**YOUR OBJECTIVE:**
Check every line of the data below for the string "agent", and copy the ones that hold it.

**Stored data entries:**
[Start of Attachment]

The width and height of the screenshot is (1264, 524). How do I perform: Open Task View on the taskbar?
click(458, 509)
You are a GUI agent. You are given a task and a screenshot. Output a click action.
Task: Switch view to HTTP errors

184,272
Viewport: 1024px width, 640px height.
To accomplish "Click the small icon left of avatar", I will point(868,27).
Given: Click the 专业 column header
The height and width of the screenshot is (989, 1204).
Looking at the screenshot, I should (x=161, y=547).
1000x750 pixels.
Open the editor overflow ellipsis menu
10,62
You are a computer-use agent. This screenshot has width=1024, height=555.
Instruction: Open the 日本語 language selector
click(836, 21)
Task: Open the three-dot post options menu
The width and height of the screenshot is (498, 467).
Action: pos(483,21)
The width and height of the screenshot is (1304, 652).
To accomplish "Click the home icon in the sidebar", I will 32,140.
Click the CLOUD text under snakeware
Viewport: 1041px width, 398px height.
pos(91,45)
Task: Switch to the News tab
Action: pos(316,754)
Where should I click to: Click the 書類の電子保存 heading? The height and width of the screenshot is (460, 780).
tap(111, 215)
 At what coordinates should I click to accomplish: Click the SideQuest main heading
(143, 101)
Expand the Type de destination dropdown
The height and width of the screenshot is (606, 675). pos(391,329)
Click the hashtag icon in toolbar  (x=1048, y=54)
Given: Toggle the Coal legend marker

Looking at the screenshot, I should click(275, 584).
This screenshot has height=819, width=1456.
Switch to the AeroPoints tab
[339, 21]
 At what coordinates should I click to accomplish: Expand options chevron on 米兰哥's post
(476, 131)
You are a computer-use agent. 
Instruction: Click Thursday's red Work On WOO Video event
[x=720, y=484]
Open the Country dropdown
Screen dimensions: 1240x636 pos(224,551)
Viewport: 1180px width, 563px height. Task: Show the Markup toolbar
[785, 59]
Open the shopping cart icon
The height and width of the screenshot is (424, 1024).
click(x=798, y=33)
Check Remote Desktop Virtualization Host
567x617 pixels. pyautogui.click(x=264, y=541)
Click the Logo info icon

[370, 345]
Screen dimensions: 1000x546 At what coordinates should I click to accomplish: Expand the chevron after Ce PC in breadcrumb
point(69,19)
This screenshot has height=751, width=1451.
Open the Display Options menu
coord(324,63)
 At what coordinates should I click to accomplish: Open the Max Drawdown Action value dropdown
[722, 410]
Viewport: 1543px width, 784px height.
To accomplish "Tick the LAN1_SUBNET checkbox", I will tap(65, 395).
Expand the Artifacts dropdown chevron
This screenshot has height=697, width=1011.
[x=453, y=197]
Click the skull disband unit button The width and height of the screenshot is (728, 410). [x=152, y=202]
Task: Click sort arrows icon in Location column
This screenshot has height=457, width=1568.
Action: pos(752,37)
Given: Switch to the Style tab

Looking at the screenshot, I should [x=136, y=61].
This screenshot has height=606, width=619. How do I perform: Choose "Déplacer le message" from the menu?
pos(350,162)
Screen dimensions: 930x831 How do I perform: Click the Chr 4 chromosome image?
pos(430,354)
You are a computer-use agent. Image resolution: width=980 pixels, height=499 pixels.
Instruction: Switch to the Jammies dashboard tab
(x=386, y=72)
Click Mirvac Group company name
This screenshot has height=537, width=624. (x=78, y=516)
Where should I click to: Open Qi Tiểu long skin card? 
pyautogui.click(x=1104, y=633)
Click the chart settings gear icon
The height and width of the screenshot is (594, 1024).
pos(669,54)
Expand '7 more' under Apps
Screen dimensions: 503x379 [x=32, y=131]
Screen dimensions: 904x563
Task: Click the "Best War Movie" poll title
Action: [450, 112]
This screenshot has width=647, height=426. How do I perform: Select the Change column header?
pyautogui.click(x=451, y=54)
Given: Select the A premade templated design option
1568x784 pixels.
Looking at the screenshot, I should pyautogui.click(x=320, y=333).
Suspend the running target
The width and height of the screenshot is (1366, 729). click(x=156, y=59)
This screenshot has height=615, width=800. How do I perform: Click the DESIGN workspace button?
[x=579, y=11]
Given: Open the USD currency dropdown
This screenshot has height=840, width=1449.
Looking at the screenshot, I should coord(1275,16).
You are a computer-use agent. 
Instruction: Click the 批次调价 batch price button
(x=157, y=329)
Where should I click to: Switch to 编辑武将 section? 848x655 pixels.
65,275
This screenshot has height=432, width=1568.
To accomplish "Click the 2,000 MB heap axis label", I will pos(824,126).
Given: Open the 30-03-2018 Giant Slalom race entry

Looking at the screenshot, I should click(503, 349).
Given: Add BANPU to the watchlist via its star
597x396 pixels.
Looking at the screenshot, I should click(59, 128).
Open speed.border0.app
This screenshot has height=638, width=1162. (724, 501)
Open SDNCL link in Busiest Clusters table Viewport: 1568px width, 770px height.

[End of Attachment]

**EXERCISE ANSWER:**
You are a GUI agent. You are given a task and a screenshot. Output a click action.
You are a computer-use agent. This screenshot has width=1024, height=555.
You are a computer-use agent. 
You are a computer-use agent. Image resolution: width=980 pixels, height=499 pixels.
You are a computer-use agent. 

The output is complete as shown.